Using Green's Theorem when the function is not defined at the origin.

Question

I need to use Green's theorem to calculate the following integral over the curve $C = \frac{x^2}{16} + \frac{y^2}{9} = 1$, orientated with the hands of a clock: $$ \int_{C}\frac{y^3dx-xy^2dy}{(x^2+y^2)^2}. $$ The problem is that the vectorfield is not defined in the point $(0,0)$ but the hint says that I should be able to use some form of Green's theorem. I thought that I should just exclude that point from the calculation by changing up the curve a little bit as to make it like a keyhole, but that doesnt seem right.

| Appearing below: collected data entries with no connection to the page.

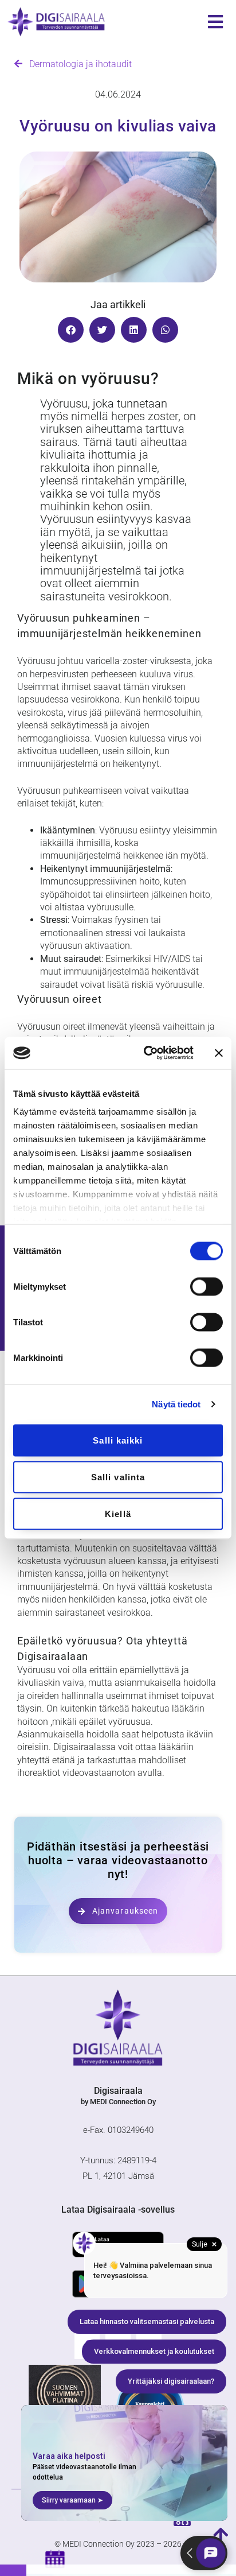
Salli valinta (118, 1476)
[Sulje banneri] (219, 1053)
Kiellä (118, 1513)
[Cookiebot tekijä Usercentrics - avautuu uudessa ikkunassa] (146, 1053)
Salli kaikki (118, 1440)
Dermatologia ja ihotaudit (77, 64)
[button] (71, 330)
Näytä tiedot (176, 1404)
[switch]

Could anyone help me out?

Thanks for reading,

K.

Answer 1

Use Green's Theorem on the region $\{ (x,y) \mid \epsilon^2 \leq x^2+y^2 \, \wedge \, \frac{x^2}{16} + \frac{y^2}{9} \leq 1 \}.$ Then calculate the path integral over the inner curve $x^2+y^2 = \epsilon^2.$ Use these two results to calculate the path integral over the outer curve $\frac{x^2}{16} + \frac{y^2}{9} = 1.$

Answer 2

By setting $(x,y)=(4\cos\theta,3\sin\theta)$ we get $dx=-4\sin\theta\,d\theta$, $dy=3\cos\theta\,d\theta$
and the given integral equals

$$ \int_{0}^{2\pi}\frac{-108\sin^4\theta+144\cos^4\theta}{(16\sin^2\theta+9\cos^2\theta)^2}\,d\theta = \color{red}{\frac{1669 \pi }{2352}}$$ The last identity can be derived through the residue theorem (that can be seen as a form of Green's theorem) or through symmetry and the substitution $\theta=\arctan t$, reducing the original problem to the computation of $\int_{0}^{+\infty}g(t)\,dt$ with $g(t)$ being a rational function.